Mark Rosewater addresses the color of
Hour of Eternity in his
latest article:
Quote:
When the Council of Colors looks at cards to see if they are acceptable within the color pie, they give each card a grade it from 1 to 4. A grade of 1 means a card is within the color's normal slice of the color pie. A 2 means it's a bit of a stretch but it makes sense in the set that it's in. A 3 means it's a bit of a stretch and doesn't fit within the set it's in. Finally, 4 means it's clearly not in that color's slice of the color pie. For shorthand, 1 is "normal," 2 is "an acceptable bend," 3 is "an unacceptable bend," and 4 is "a break."

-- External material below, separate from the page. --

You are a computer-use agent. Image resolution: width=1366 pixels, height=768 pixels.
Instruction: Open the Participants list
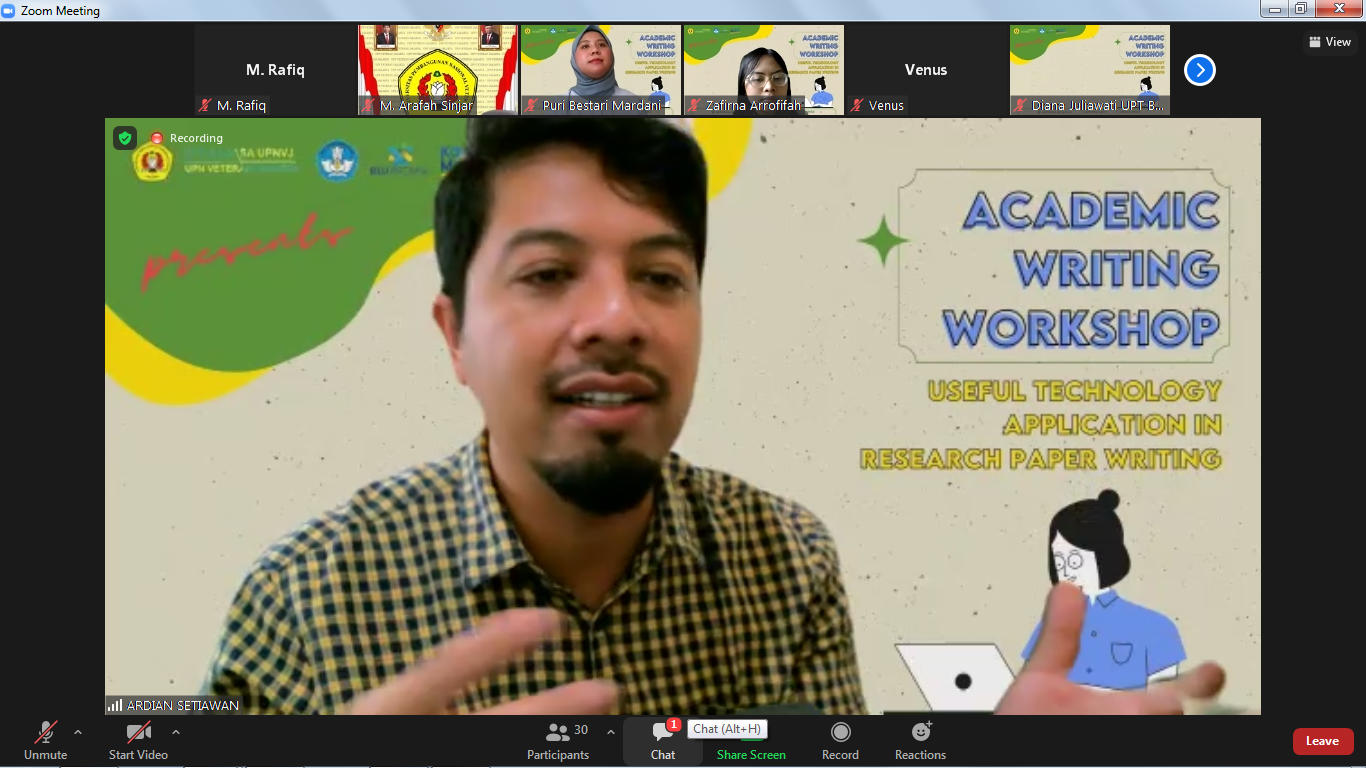558,740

Hour of Eternity is a great example of the separation between a 2 and a 3, or an acceptable and unacceptable bend. Blue traditionally does not mess with creatures in graveyards. Blue usually gets back instants and/or sorceries and artifacts on occasion. When we made embalm, our solution to solve memory and counter issues was to have the card make a creature token that's a copy of the creature card. Cloning is pretty squarely in blue, so it pushed embalm more toward blue.

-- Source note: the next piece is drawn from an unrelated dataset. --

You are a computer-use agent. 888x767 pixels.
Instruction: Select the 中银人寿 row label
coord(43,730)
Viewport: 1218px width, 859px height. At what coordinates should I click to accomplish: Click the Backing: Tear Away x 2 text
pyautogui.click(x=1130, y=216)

In Hour of Devastation, we tweaked embalm with eternalize. Also, we tied the Eternal army to Bolas's three colors (blue, black, and red). Hour of Eternity essentially eternalizes all the creature cards in your graveyard. Eternalize is partly blue. Some of the Eternals are blue. Cloning the dead is kind of blue. In this place at this time, the mechanic made sense in blue, but if we tried to make this same spell in another set, it very well could shift from a 2 to a 3 and not be printable.
So yes, this is blue messing in black space, but in a way that, for this set, makes sense.